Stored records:
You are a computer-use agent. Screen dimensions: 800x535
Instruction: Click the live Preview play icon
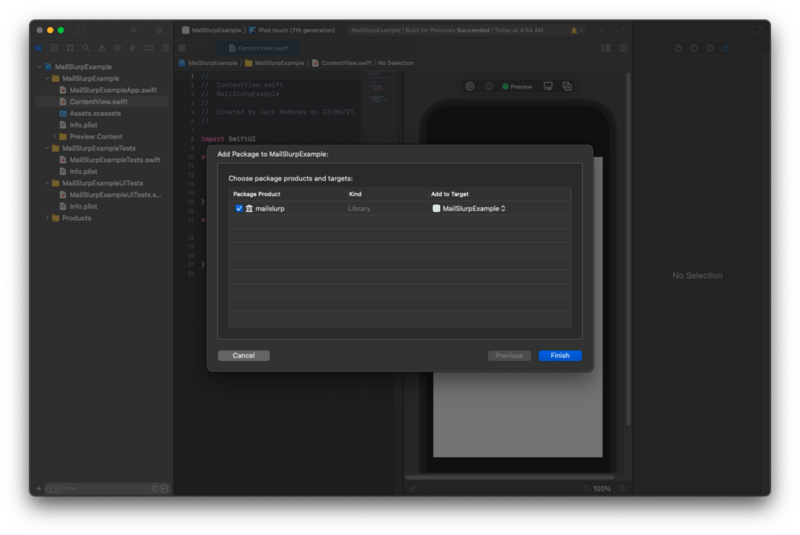tap(469, 87)
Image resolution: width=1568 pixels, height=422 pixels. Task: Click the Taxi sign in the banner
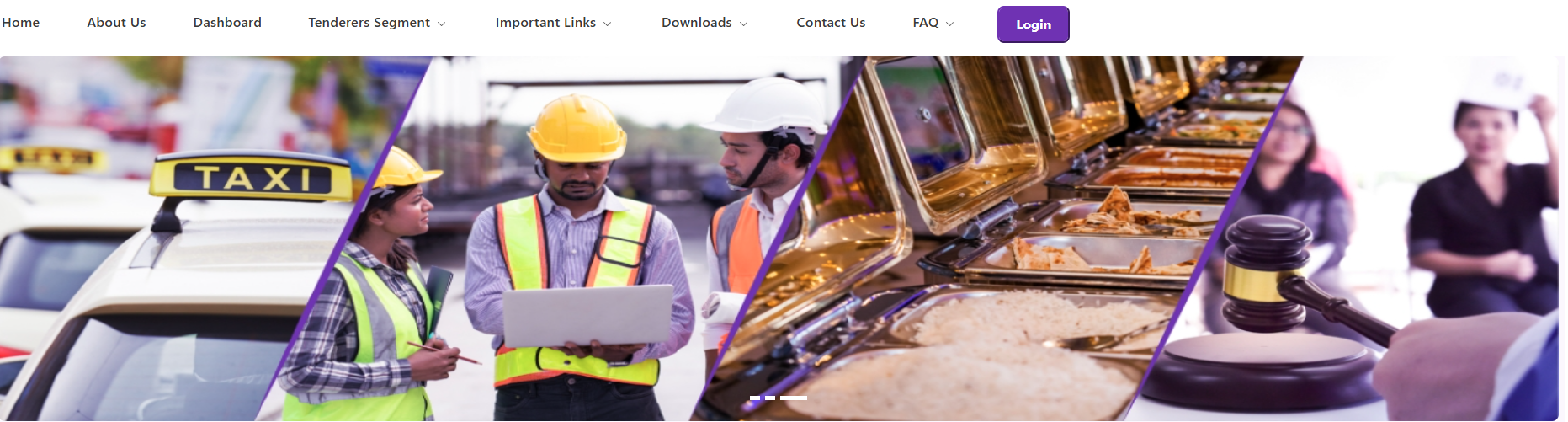tap(251, 178)
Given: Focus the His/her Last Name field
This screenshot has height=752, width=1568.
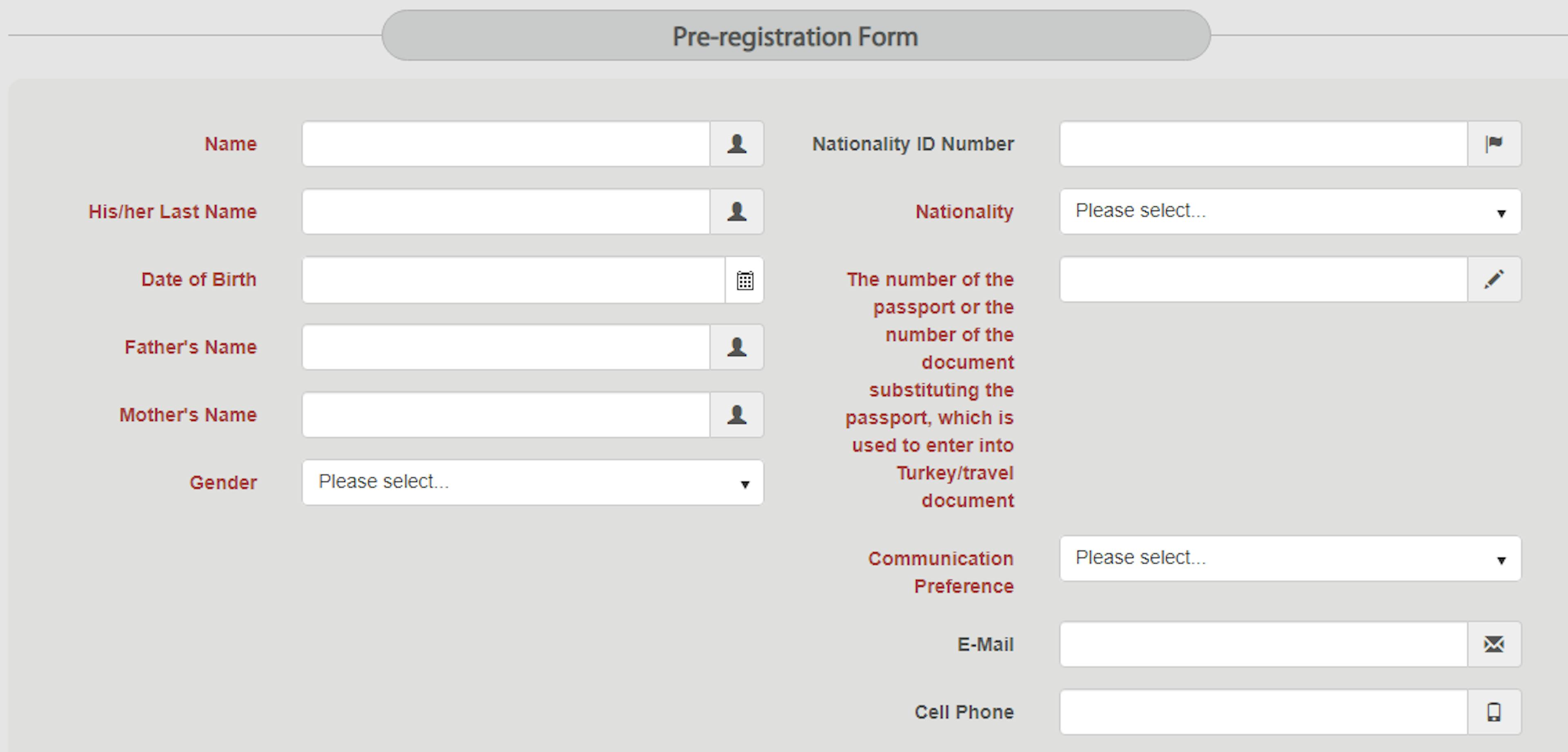Looking at the screenshot, I should tap(506, 212).
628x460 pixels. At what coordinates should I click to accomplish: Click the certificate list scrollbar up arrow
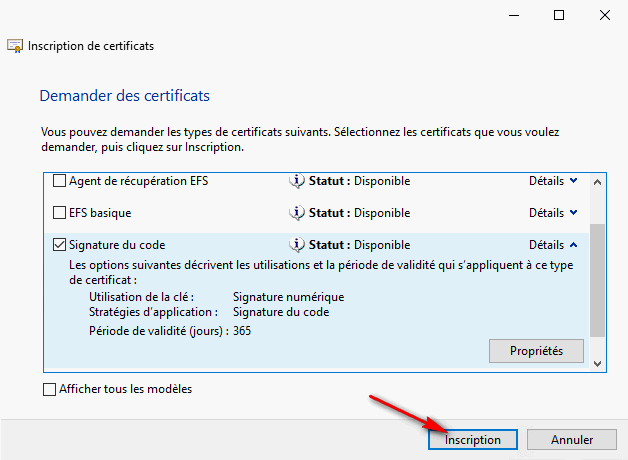click(x=597, y=181)
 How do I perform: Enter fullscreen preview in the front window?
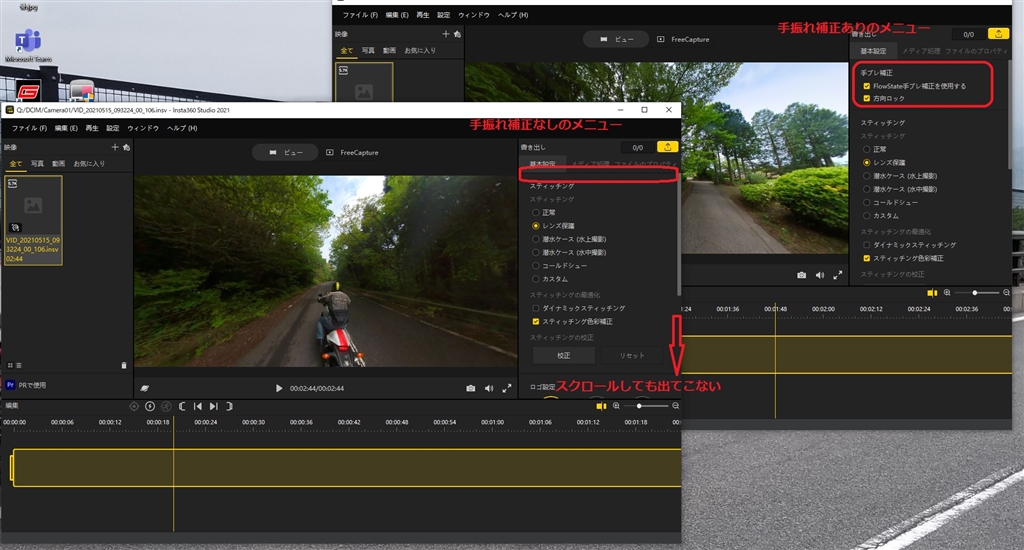[507, 388]
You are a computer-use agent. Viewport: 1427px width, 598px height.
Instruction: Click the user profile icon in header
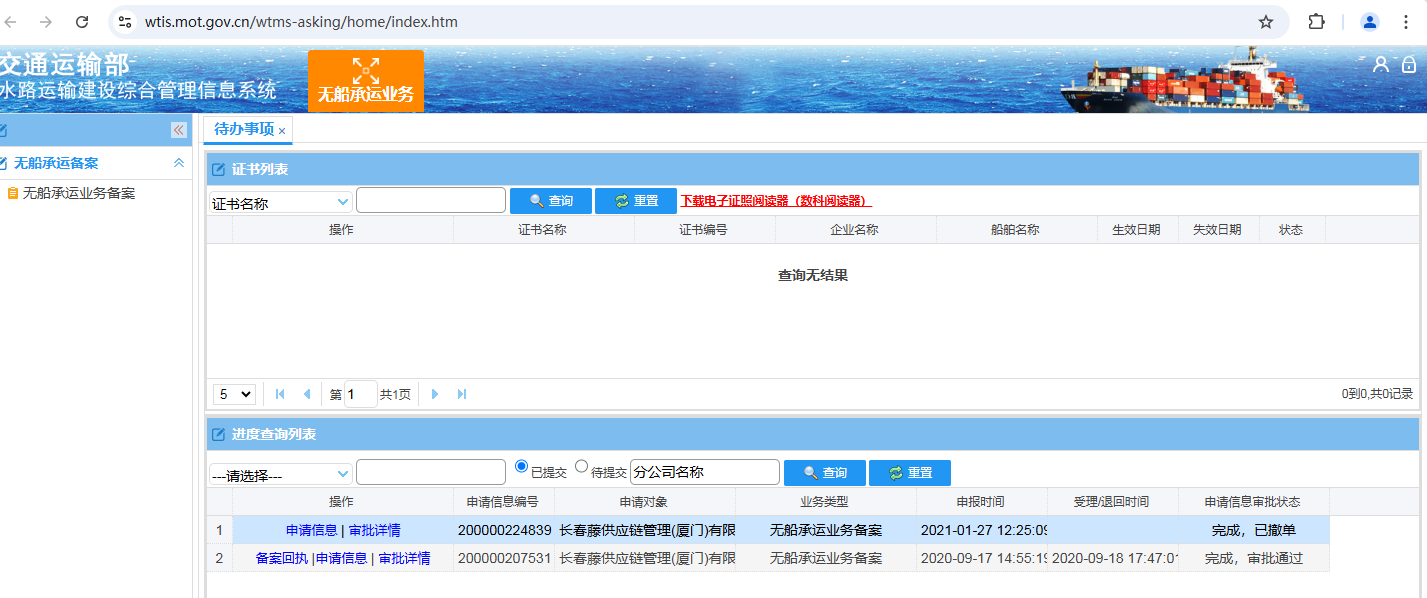point(1380,64)
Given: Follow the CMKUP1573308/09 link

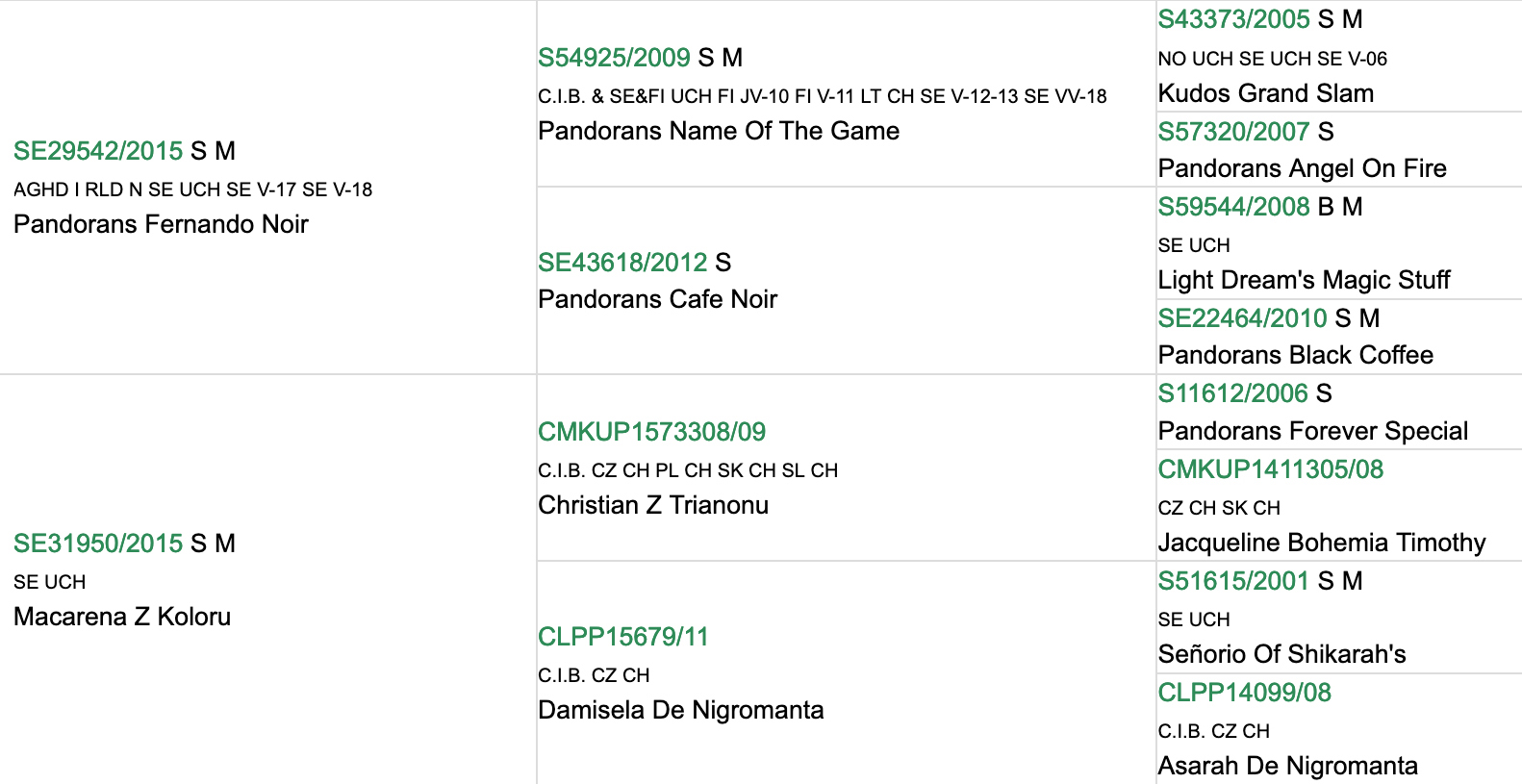Looking at the screenshot, I should [651, 432].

**Directions:**
Identify the lines of the entries containing the string "computer". Copy each such line.

**Response for this exercise:**
You are a computer-use agent. Screen dimensions: 800x535
You are a computer-use agent. Viewport: 1427px width, 598px height.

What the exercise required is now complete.